From the Department of, “do as I say and not as I do”, I missed a great opportunity this year to try out my idea for the perfect tomato trellising system. Since it doesn’t actually exist yet, I’m not ready to share my plans with you until I have a chance to test it first. But it looks like that won’t happen until next year.
In the mean time, here’s what I can tell you. The weight of a loaded bunch of full-size tomatoes is a lot. With countless methods and systems devised and improvised over the years, the common denominator to a good support system is that it has to be sturdy enough to hold the weight and contain the height of the plant. This reminds me why I dislike the flimsy wire inverted cone things so much.
One of the systems I used this year in a trial bed of indeterminate tomato plants (the ones that keep on producing and growing all season) was what’s known as the Florida Weave. Tall sturdy stakes or fence posts at the end of the bed anchor rows of twine running horizontally along the plants at various levels. The idea is to weave the line between plants growing in a single row as a way to support and contain the sprawling branches. It’s used in commercial growing operations a lot.
When done properly it works well and is very cost effective. However, in our case, we experimented in one bed with using natural jute twine. Our hope was to get a full season out of it before it rotted.
I’m sure you can buy thicker twine but we picked ours up at the big box store in the economy size. The thickness (or lack of it in this case) combined with the natural degradable fiber and we set ourselves up for subsequent trouble.
No sooner had the tomatoes formed on the vine and developed decent size and weight when the load became too much for the string we used to provide the support. The twine first stretched and over a few days, ultimately broke. That led to branches bending and snapping under the weight, often pulling other branches down with them. Without the necessary lateral support, full plants buckled under the burden.

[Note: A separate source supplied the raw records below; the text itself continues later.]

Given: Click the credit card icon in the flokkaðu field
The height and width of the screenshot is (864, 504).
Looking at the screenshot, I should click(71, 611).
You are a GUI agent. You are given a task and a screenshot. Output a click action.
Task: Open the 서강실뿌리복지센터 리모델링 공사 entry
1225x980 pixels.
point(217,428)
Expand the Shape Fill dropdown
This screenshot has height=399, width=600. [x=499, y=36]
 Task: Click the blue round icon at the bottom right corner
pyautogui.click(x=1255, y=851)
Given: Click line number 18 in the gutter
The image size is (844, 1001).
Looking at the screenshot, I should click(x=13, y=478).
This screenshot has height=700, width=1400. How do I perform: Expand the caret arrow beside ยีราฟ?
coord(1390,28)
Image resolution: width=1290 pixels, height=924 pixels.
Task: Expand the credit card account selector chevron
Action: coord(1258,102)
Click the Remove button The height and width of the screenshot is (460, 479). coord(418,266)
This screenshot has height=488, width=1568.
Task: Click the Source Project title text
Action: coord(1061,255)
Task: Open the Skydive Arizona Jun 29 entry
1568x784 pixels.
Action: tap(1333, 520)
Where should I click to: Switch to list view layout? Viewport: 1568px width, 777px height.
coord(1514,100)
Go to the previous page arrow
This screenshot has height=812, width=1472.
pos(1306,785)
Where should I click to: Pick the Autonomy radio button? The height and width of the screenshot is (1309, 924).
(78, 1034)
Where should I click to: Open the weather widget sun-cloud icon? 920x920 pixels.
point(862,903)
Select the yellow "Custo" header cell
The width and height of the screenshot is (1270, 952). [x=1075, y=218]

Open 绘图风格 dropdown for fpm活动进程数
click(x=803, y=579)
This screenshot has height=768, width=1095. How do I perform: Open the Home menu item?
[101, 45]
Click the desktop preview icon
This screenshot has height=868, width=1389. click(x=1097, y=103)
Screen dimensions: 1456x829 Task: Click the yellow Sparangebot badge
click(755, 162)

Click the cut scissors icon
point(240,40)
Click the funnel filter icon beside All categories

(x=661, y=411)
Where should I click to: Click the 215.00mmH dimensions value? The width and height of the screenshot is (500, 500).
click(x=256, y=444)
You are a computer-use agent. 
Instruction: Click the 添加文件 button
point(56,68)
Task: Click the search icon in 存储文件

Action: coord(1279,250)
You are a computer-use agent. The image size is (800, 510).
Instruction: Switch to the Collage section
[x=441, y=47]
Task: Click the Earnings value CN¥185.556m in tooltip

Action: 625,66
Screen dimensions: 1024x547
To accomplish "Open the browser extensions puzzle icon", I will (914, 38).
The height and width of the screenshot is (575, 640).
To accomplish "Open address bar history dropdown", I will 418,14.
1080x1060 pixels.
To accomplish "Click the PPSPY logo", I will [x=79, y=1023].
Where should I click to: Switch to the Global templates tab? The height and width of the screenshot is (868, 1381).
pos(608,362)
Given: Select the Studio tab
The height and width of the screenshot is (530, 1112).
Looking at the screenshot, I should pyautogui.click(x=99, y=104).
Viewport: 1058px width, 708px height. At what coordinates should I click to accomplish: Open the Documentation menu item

At the first opportunity, we restrung the weave with nylon bailing line. It’s virtually indestructible. I wasn’t able to find this at Lowe’s or Home Depot but did find it in jumbo rolls, sold in a box of two for about $30 at Tractor Supply. I repositioned the wayward branches and pruned away damaged limbs. With the help of my intern Kristin, we re-weaved all the plants–not an easy job after the fact. Fortunately, tomato plants are very resilient. Indeterminate varieties continue to put out new growth. In a couple weeks I suspect these plants will be good as new.
In the mean time, I took the opportunity to help my plants along by reducing some of the load. Removing a few of the large almost fully red tomatoes was in order and I wasted no time moving into action.
Here’s hoping your tomatoes get all the support they need. May you have a great growing season and an abundant harvest. And when you do, please remember to share the bounty with your neighbors in need. AmpleHarvest.org makes it easy to find a food pantry near you that will gladly take your fresh produce donations.